A git worktree is an additional working directory linked to a single repository: it keeps its own HEAD and index while sharing the one object database . Each coding session gets its own worktree so it can check out a separate branch, edit files, and commit independently — without overwriting another session's tracked files or contending for a single index lock. Anthropic's Claude Code documentation recommends this directly, with `claude --worktree feature-auth` spinning up a separate checkout on its own branch .

What is a serialized merge train and how does it differ from a parallel merge queue?

A serialized merge train integrates branches strictly one at a time: branch N starts its validation pipeline only after branch N-1 has merged, so each branch sees its predecessor already in main. A parallel merge queue instead validates several branches concurrently — GitLab's default maximum is 20 parallel pipelines per train, with a minimum of 1 for fully sequential processing . GitHub's merge queue exposes the same governance for pull requests, with build-concurrency limits configurable from 1 to 100 . In short, "serialized" means setting that concurrency to 1.

How does STORM's write-time mediation differ from the standard worktree setup?

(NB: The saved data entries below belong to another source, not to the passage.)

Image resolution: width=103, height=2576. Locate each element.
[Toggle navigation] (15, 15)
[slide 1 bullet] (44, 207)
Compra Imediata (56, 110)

Worktrees defer conflict detection to merge time, so two agents only discover they touched the same code when their branches integrate. STORM (submitted May 19, 2026) instead mediates shared-workspace interactions and catches conflicts at write time, the moment a session makes a colliding change . STORM reported +18.7 percentage points on Commit0-Lite over a git-worktree multi-agent baseline and +1.4 on PaperBench . The trade-off: it requires a shared-state mediator both sessions can communicate through, rather than the loose coupling worktrees give for free.

How many parallel worktrees are worth running before diminishing returns hit?

Research and practitioners converge on three to five concurrent agents. Beyond five, shared config, schema migrations, and merge-queue depth become the bottleneck rather than the agents themselves. A practical approach is to start at two, measure how deep the merge queue gets, and add more sessions only while the queue stays shallow. Simon Willison's October 5, 2025 account of routinely running Claude Code, Codex CLI, Codex Cloud, Copilot, and Jules in parallel also stresses sandboxing — using Docker to "limit the blast radius" as concurrency rises .

What happens when a branch in the middle of the merge train fails?

There is no standard answer yet, and tooling is split. Blocking on the failing member keeps integration consistent but stalls throughput for every branch behind it. Skipping the failure maintains throughput but can leave successors in a state that conflicts with what eventually lands. Concretely, Batty serializes concurrent merges with a file lock and blocks on failure , while GitLab's merge train drops the failing merge request and re-queues its successors against the updated target . Decide your policy before starting the train, not during a stall.